Methods for Identifying Drywall and Plaster

To have this knowledge is helpful while hanging wallpaper or artwork.

It's easy to take walls for granted unless something goes wrong or you're in the middle of a restoration project. Though essential to your home's design and construction, they serve a more supporting role.

However, it is crucial to know what material your wall is made out of before doing any home renovation jobs, such as hanging a picture or removing wallpaper. If you can't determine from appearances if a surface is brick or wood, for example, it's definitely drywall or plaster. Okay, but which one? How to determine this is explained below.

What sets apart drywall from plaster

To begin, drywall and plaster are not the same thing. Drywall is made of gypsum plaster sandwiched between two heavy sheets of paper. It is supplied in lightweight, pre-cut sheets. To create a plaster wall, first glue strips of wood to the studs, and then cover them with a mixture of water and gypsum, cement, or lime powder.

Plaster walls are far more durable and weighty than drywall ones. Although drywall is more energy efficient, plaster is better at blocking out noise. Plaster requires more time and effort to install, making it more expensive than drywall.

Differentiating between drywall and plaster walls and how to fix them

Do you not know the composition of your walls? Some indicators include:

Plaster walls predated drywall at the time your house was constructed. Drywall wasn't widely adopted until around 1940, despite its introduction in 1916. If your house was constructed before 1940 and hasn't undergone any substantial renovations, the odds are excellent that the walls are made of plaster.

Drywall walls are common in homes built after the 1970s. It's a crapshoot with houses from the '50s and '60s.

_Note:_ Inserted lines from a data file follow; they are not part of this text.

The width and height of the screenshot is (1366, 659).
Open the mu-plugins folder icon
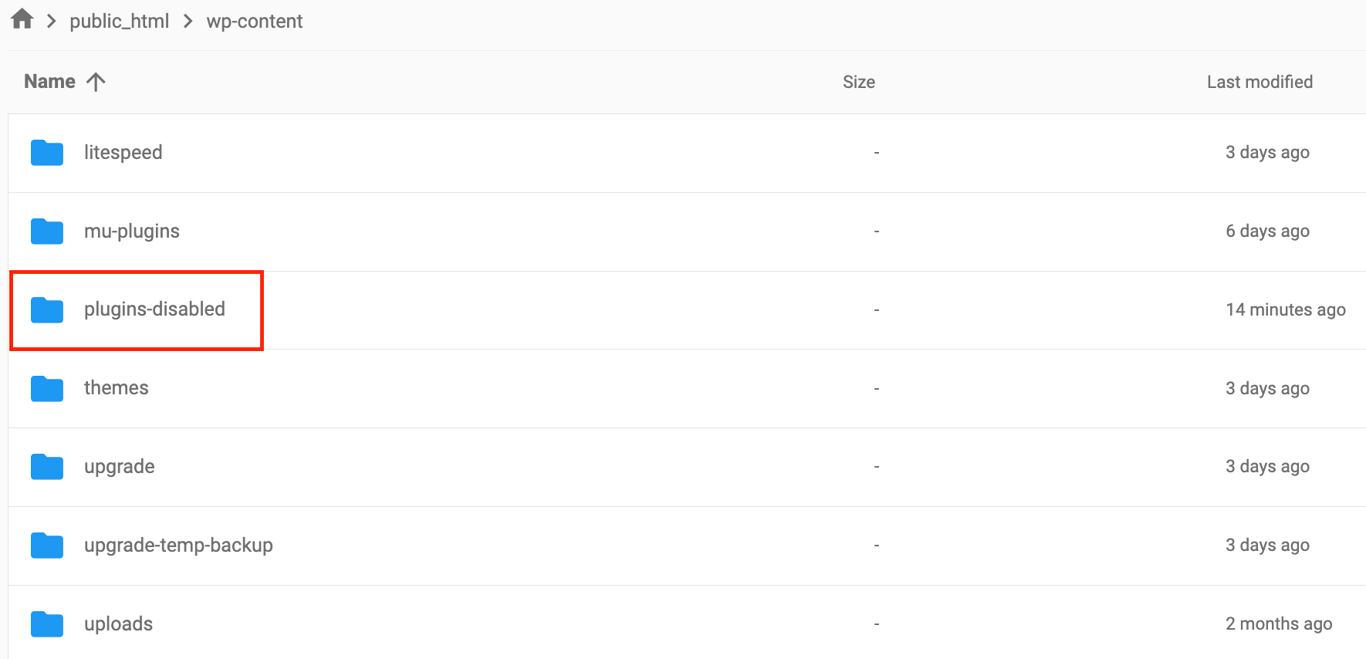click(x=46, y=231)
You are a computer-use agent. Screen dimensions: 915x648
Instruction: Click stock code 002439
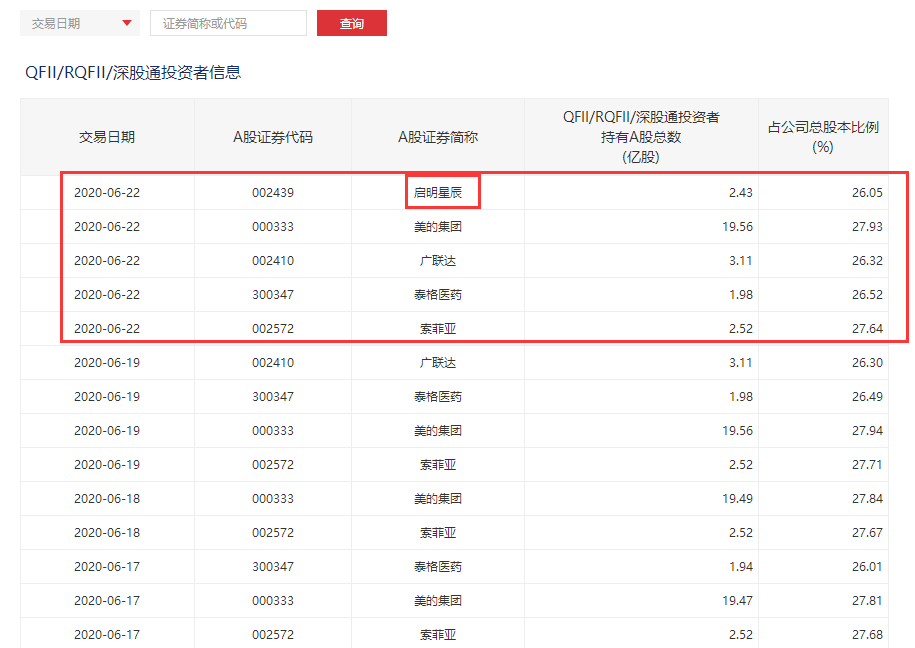click(x=273, y=192)
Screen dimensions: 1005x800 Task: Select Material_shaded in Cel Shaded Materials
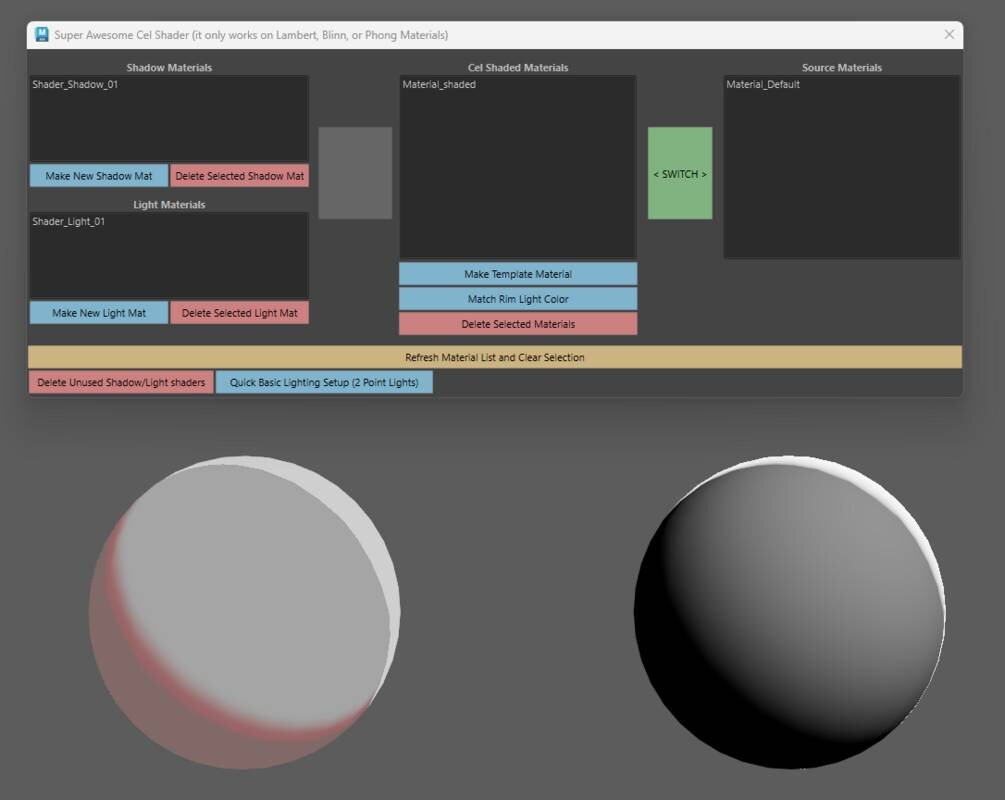439,85
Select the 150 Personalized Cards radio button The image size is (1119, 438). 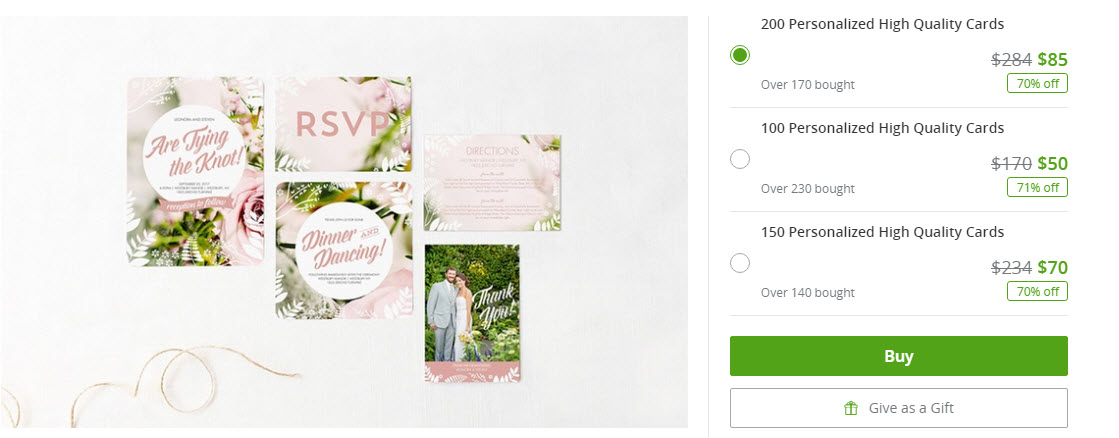740,263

Use a pushpin to double-check

Use your thumb to firmly press a pushpin into your wall in a nondescript location. Plasterboard is simply installed and doesn't break when dropped. In any other case, it's probably just plaster.

Ring the bell

Make a soft knocking sound on the wall. You know you're knocking against drywall if it has a hollow sound and sensation. Plaster can be identified by its lack of audible sound and its harder, more solid texture.